## Relations And Functions – Chapter 1 Relations

In class 9 we discussed the Cartesian product of sets. Now, we extend our ideas to relation in a set, and then in the next chapter we shall be taking up functions.

**Relation In A Set**

A relation R in a set A is a subset of A x A.

Thus, R is a relation in a set A ⇔ R ⊆ A x A.

If (a,b) ∈ R, then we say that a is related to b and write, a R b.

If (a,b) ∉ R, then we say that a is not related to b and write, a \(\not R\) b.

**Example** Let A = {1,2,3,4,5,6} and let R be a relation in A, given by

R = {(a, b): a – b = 2}.

Then, R = {(3,1),(4,2),(5,3),(6,4)}.

Clearly, 3 R 1, 4 R 2, 5 R 3 and 6 R 4.

But, 1 \(\not R\) 3, 2 \(\not R\) 4, 5 \(\not R\) 6, etc.

**Read and Learn More Class 12 Math Solutions **

**Domain And Range Of A Relation**

Let R be a relation in a set A. Then, the set of all first coordinates of elements of R is called the domain of R, written as dom (R) and the set of all second coordinates of R is called the range of R, written as range (R).

∴ dom (R) = {a:(a,b) ∈ R} and range (R) = {b:(a,b) ∈ R}.

**Example** Let A = {1,2,3,4,…,15,16} and let R be a relation in A, given by

R = {(a,b):b = a^{2}}.

Then, R = {(1,1), (2,4), (3,9), (4,16)}.

∴ dom (R) = {1,2,3,4} and range (R) = {1,4,9,16}.

**Some Particular Types of Relations**

**Empty Relation (Or Void Relation)** A relation R in a set A is called an empty relation, if no element of A is related to any element of A and we denote such a relation by Φ

Thus, R = Φ ⊆ A x A.

**Example** Let A = {1,2,3,4,5} and let R be a relation in A, given by R = {(a,b): a – b = 6}.

No element (a,b) ∈ A x A satisfies the property a – b = 6.

∴ R is an empty relation in A.

**Universal Relation** A relation R in a set A is called a universal relation, if each element of A is related to every element of A.

Thus, R = (A x A) ⊆ (A x A) is the universal relation on A.

Example Let A = {1,2,3}. Then,

R = (A x A) = {(1,1),(1,2),(1,3),(2,1)(2,2),(2,3),(3,1),(3,2),(3,3)} is the universal relation in A.

* _Directions_:
a) Please quote the relations lesson word for word. Begin at the words "If (a,b) ∈ R, then" and stop after "3 and 6 R 4.".
b) Summarize the relations lesson in two sentences.

* _Entries provided_:
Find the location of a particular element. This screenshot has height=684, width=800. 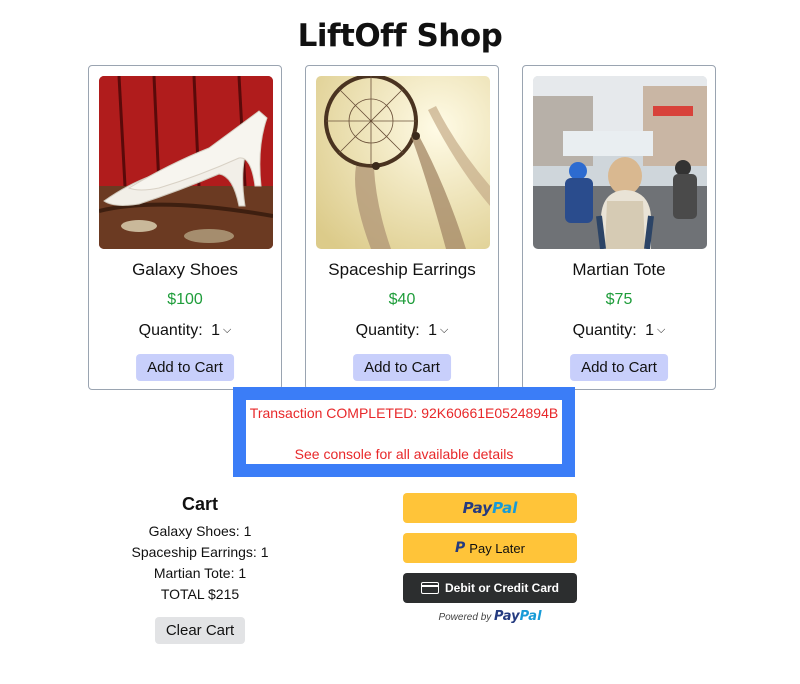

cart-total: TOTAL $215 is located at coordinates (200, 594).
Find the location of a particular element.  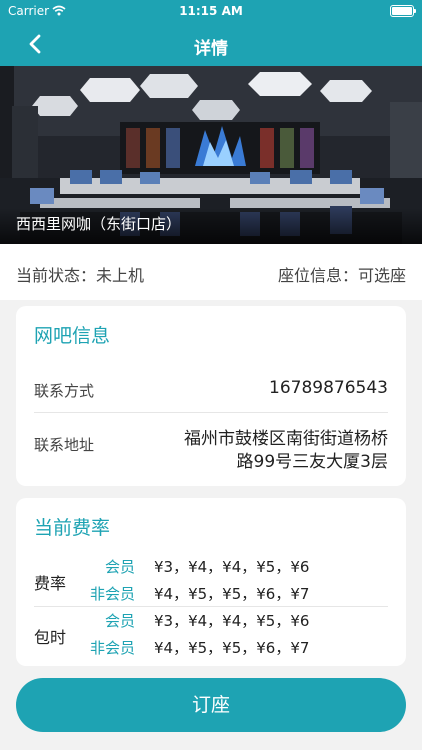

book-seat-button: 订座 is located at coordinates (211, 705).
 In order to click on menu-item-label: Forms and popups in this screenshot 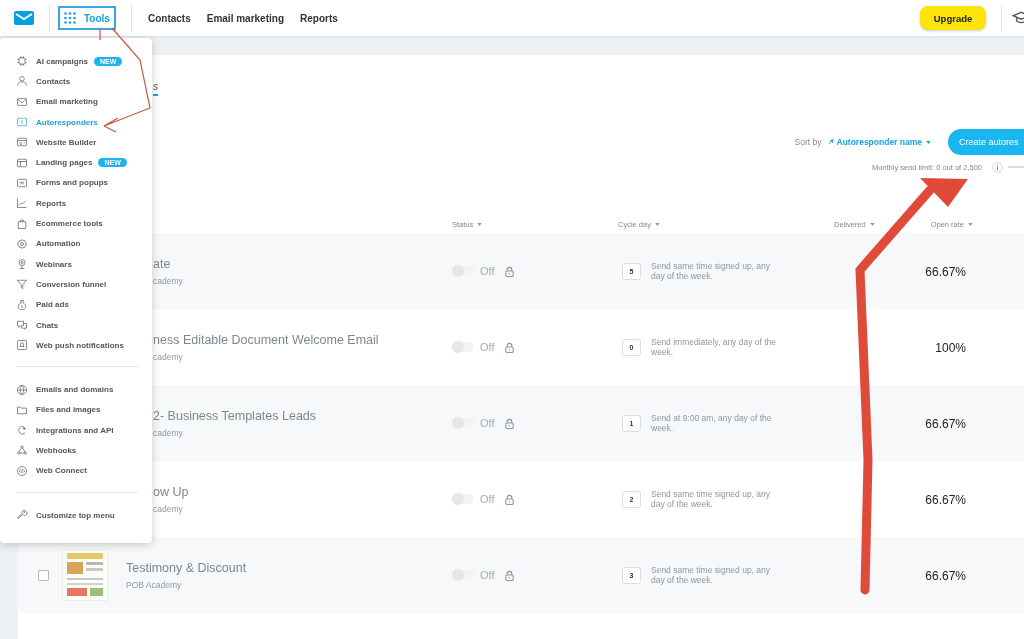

* _Answer list_:
a)
If (a,b) ∈ R, then we say that a is related to b and write, a R b.

If (a,b) ∉ R, then we say that a is not related to b and write, a \(\not R\) b.

**Example** Let A = {1,2,3,4,5,6} and let R be a relation in A, given by

R = {(a, b): a – b = 2}.

Then, R = {(3,1),(4,2),(5,3),(6,4)}.

Clearly, 3 R 1, 4 R 2, 5 R 3 and 6 R 4.

b) A relation R in a set A is a subset of A x A, and a R b is written when (a,b) belongs to R. The domain and range of R are the sets of all its first and second coordinates, an empty relation relates no element of A to any element of A, and a universal relation relates each element of A to every element of A.